[Work to complete]:
**1.** In the card charge spec article, for which payment methods does the session primitive currently exist?
**2.** Using the card charge spec article, explain why card flows are limited to per-request charge settlement at this stage.
**3.** Write the next part of the card charge spec article, picking up after its final sentence.

[Text to read]:
══════
What the Card Charge Spec Actually Defines
The draft — formally draft-card-charge-00, authored by J. Brans at Visa and published March 24, 2026 — is an IETF Internet-Draft hosted at paymentauth.org. It defines the card payment method for use with MPP's charge intent, which covers one-time payments processed immediately upon credential receipt. It does not define a card-based session intent; the session primitive, which enables continuous streaming micropayments against a pre-authorized balance, currently exists only for Lightning and Tempo chain escrow. Card flows are therefore limited to per-request charge settlement at this stage.
The spec declares itself PSP-agnostic. A server operator using the card charge flow selects a Server Enabler — a payment service provider (PSP) or processing entity that decrypts and settles the transaction — but nothing in the spec mandates Visa's own processing stack. A server could route the decrypted credential through any processor that handles encrypted network tokens. The Client Enabler side, which provisions the token, should use network token services such as Visa Intelligent Commerce per the spec's SHOULD-level recommendation, but the interface is defined as a profile that any compliant vault provider or token service provider (TSP) can implement.
According to paymentauth.org, the full spec set now includes charge method specs for Card, Lightning, Solana, Stripe, and Tempo, plus session specs for Lightning and Tempo. A Discovery spec and a JSON-RPC and Model Context Protocol transport spec are also published, suggesting the protocol is designed to compose with MCP tool-calling patterns — agents discovering paid endpoints via MCP and then settling payment via MPP in the same interaction.
draft-card-charge-00 full specification
The Three-Party Problem Stablecoin Flows Don't Face
In a stablecoin-based MPP charge — say, a Tempo or Solana charge — the agent wallet that holds the funds and the agent identity that signs the request are, in practice, the same cryptographic key. The agent funds an ephemeral wallet, and that wallet's signing key produces the payment credential. Identity and payment authority are unified in a single key pair.
Card flows decompose this into three distinct roles: the agent making the request, the Client Enabler provisioning the payment token, and the network token itself. The agent has no direct access to card material at any point. The underlying permanent account number (PAN) is never transmitted. The Client Enabler — a vault provider or TSP sitting between the agent and the card network — provisions a network token and generates a one-time cryptogram specific to that transaction. The cryptogram is encrypted with the server's public key before it reaches the MPP Authorization header. The Server Enabler on the merchant side decrypts it and sends only the token and cryptogram to the card network for authorization.
══════
[Material provided]:
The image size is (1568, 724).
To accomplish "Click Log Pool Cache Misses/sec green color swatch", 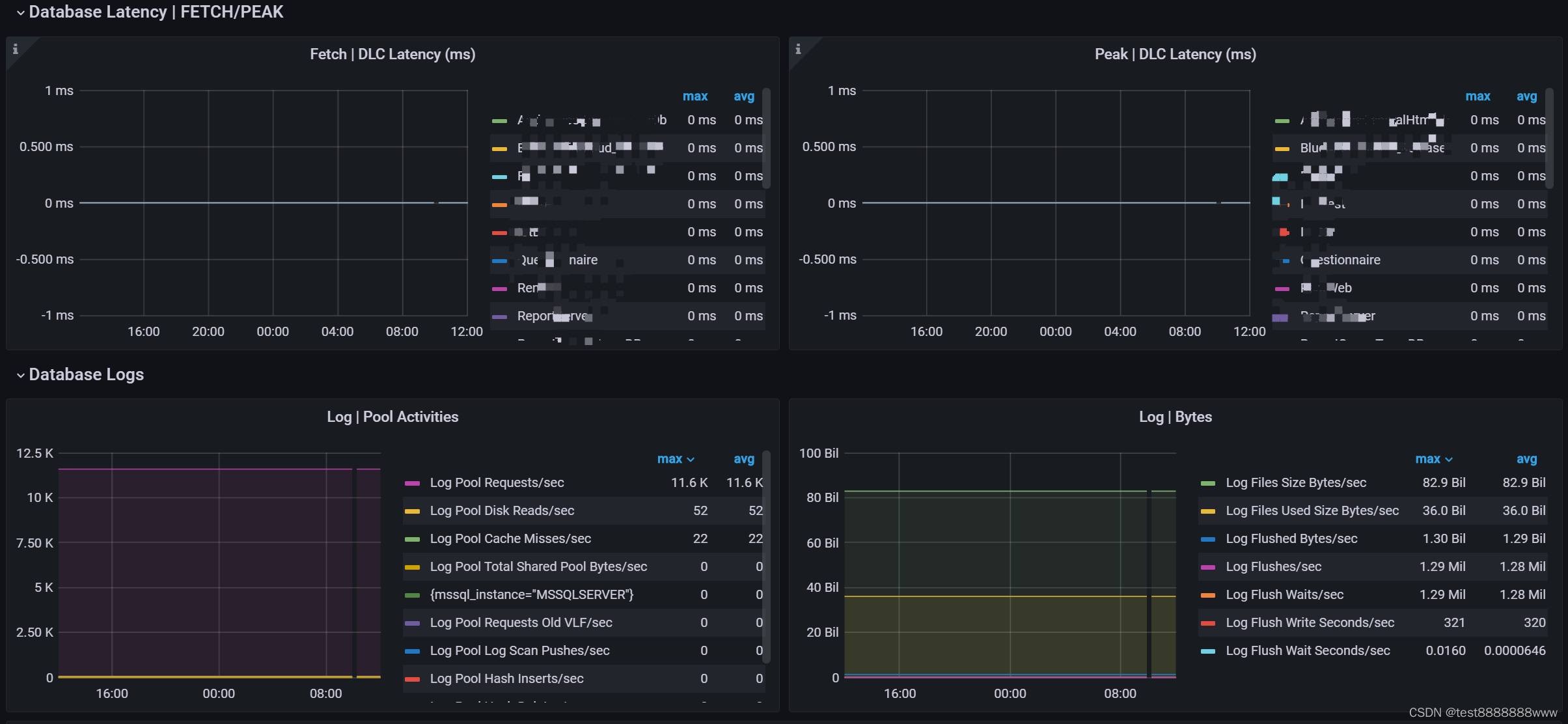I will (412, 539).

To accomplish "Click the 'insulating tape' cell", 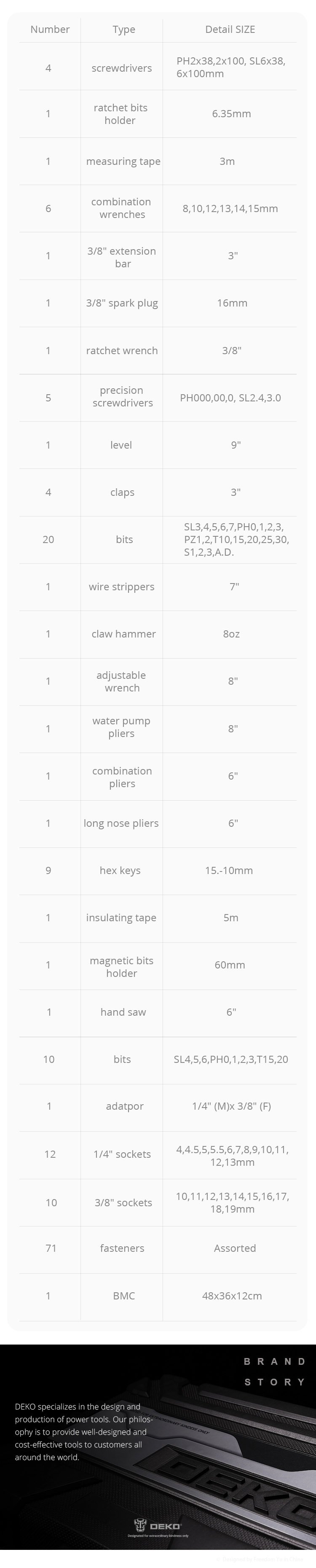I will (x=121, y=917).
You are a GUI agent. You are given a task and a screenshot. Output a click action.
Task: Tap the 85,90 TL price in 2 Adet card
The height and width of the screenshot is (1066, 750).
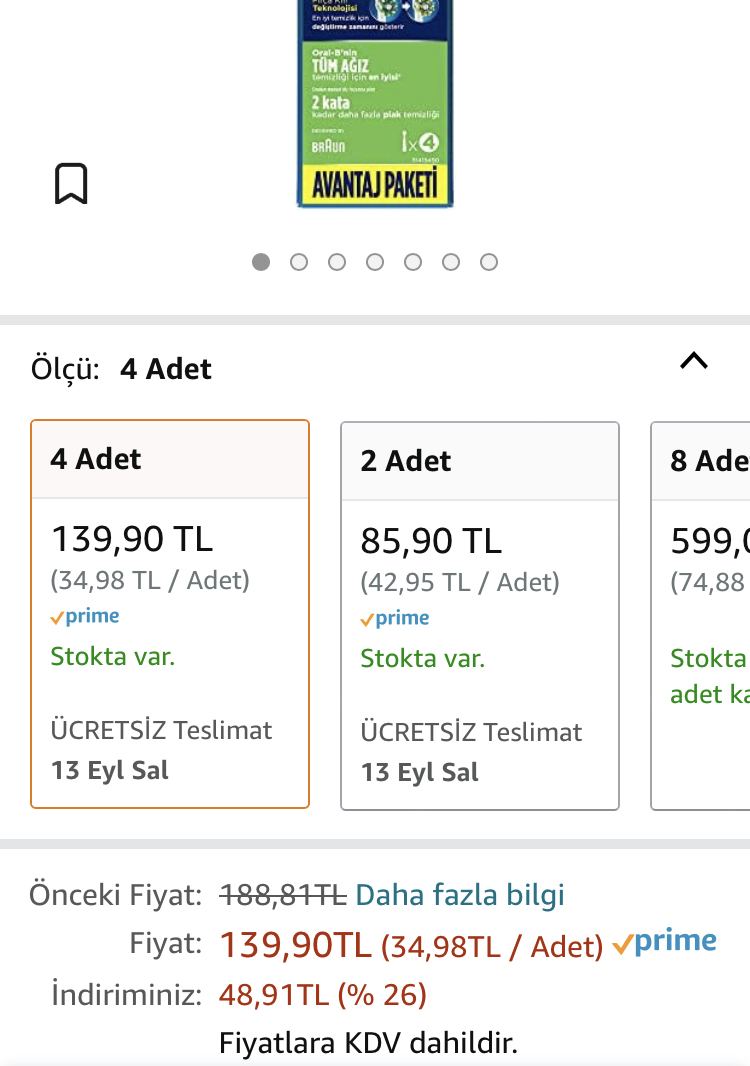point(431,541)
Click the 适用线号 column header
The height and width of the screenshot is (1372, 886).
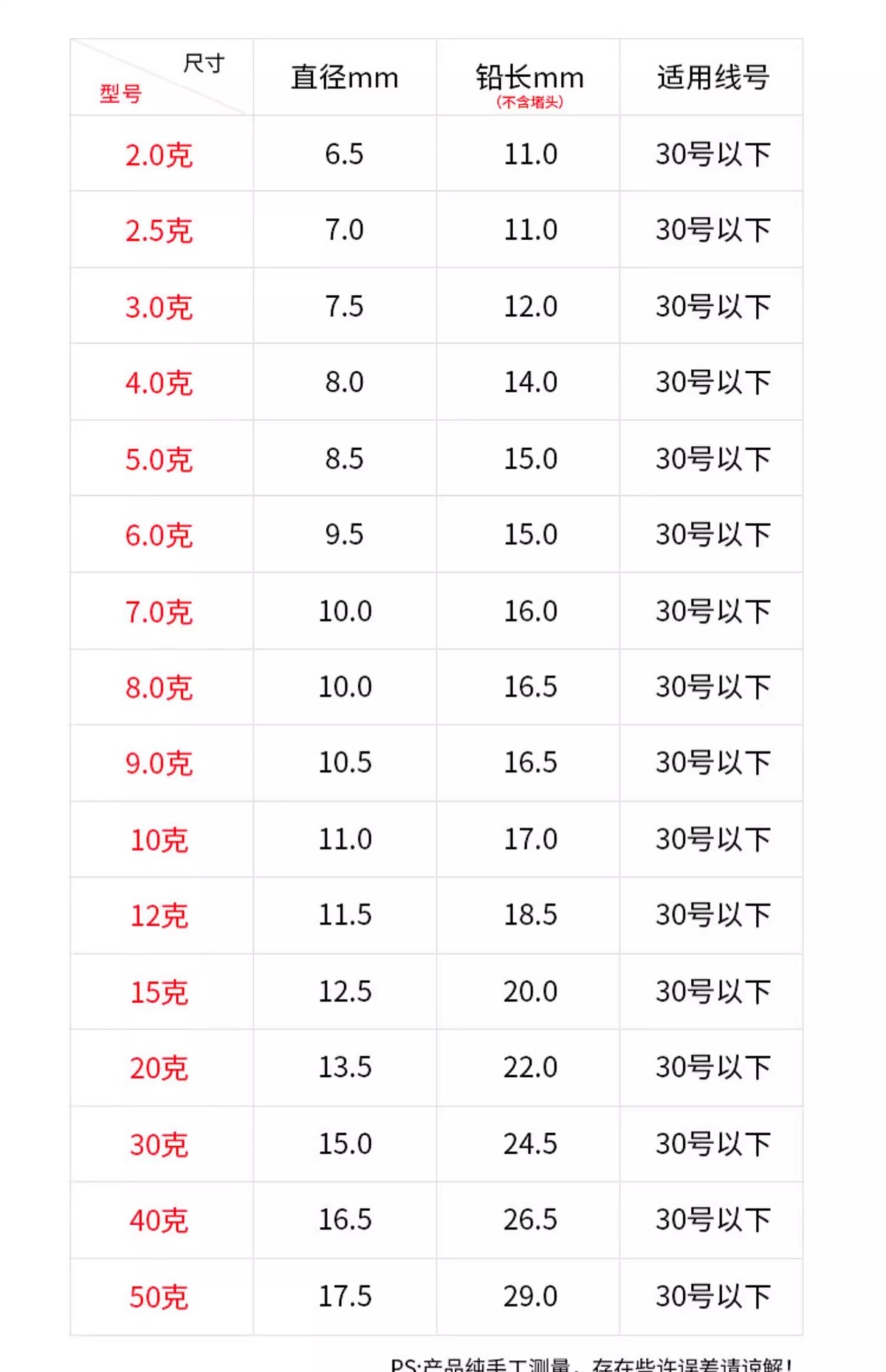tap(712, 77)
══════
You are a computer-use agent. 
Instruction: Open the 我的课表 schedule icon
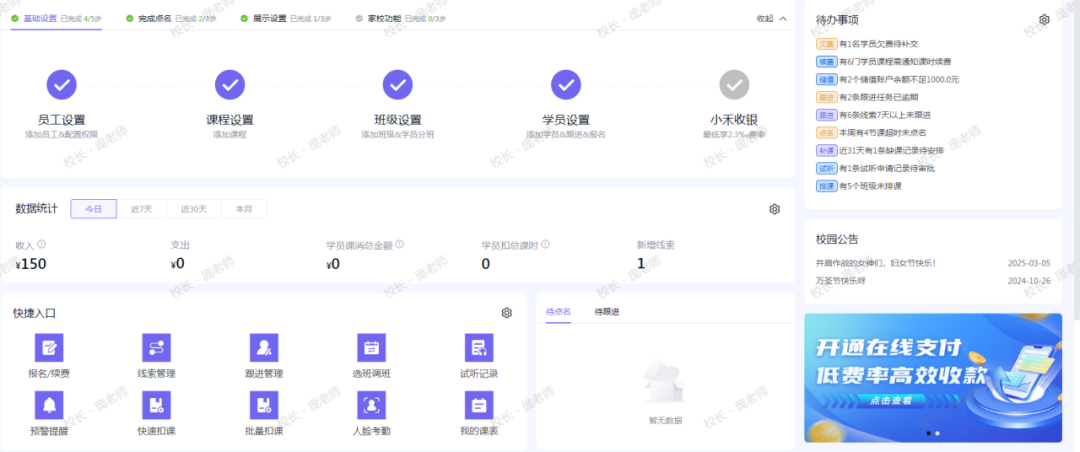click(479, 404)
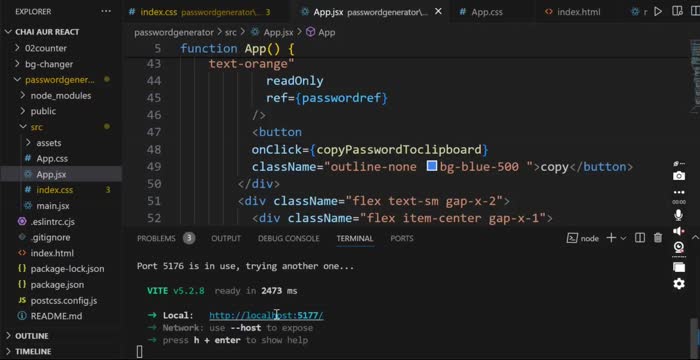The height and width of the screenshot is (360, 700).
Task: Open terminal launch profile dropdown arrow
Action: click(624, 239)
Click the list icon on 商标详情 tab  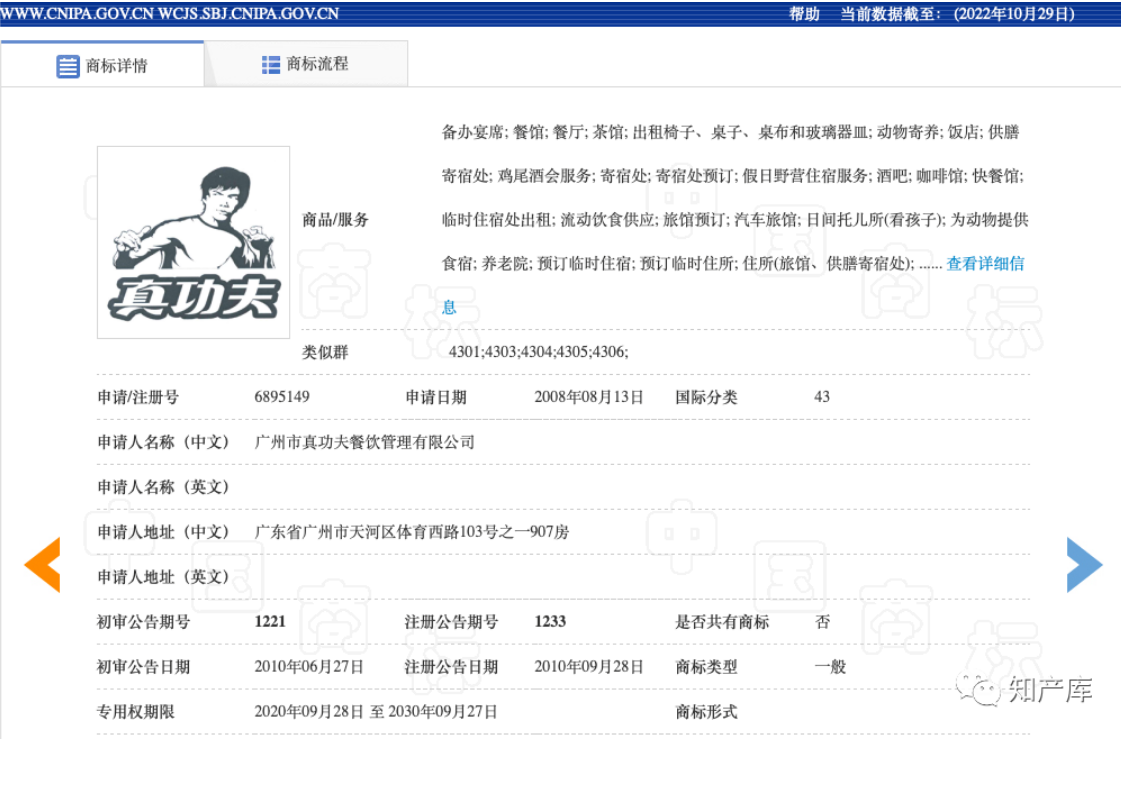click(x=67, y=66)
══════
[Task-by-task answers]:
**1.** Lightning and Tempo chain escrow.

**2.** The draft defines the card method only for MPP's charge intent, which covers one-time payments processed immediately upon credential receipt. It does not define a card-based session intent, and the session primitive currently exists only for Lightning and Tempo chain escrow.

**3.**
This separation creates a structurally different attack surface. With a compromised stablecoin credential in an MPP charge flow, an attacker has a signed payment proof tied to a specific request hash — useless for replay, limited by the idempotency key. With a compromised card MPP credential, the attacker has an encrypted blob they cannot decrypt without the server's private key, and a cryptogram that is single-use. The card's spending limit and billing relationship, however, remain on the card account held by the vault provider — not scoped to a per-session ceiling the way a session escrow contract is on Tempo.
Tempo mainnet and MPP session mechanics→ /news/tempo-mainnet-machine-payments-protocol-agents
Under the Hood: Network Tokens, Cryptograms, and Encryption
The eight-step charge flow defined in the card spec runs as follows. The client sends a standard HTTP request to a paid endpoint. The server returns HTTP 402 with a challenge containing the amount, currency, accepted card networks, and the server's public encryption key. The client forwards that challenge to its Client Enabler. The Client Enabler provisions a network token from a TSP and generates a cryptogram bound to that specific transaction context, then encrypts both within a credential payload using the server's public key. The client retries the original request with an Authorization: Payment header carrying the encrypted credential. The server forwards it to its Server Enabler. The Server Enabler decrypts and submits to the card network for authorization. On success, the server returns HTTP 200 with a Payment-Receipt header and the requested resource.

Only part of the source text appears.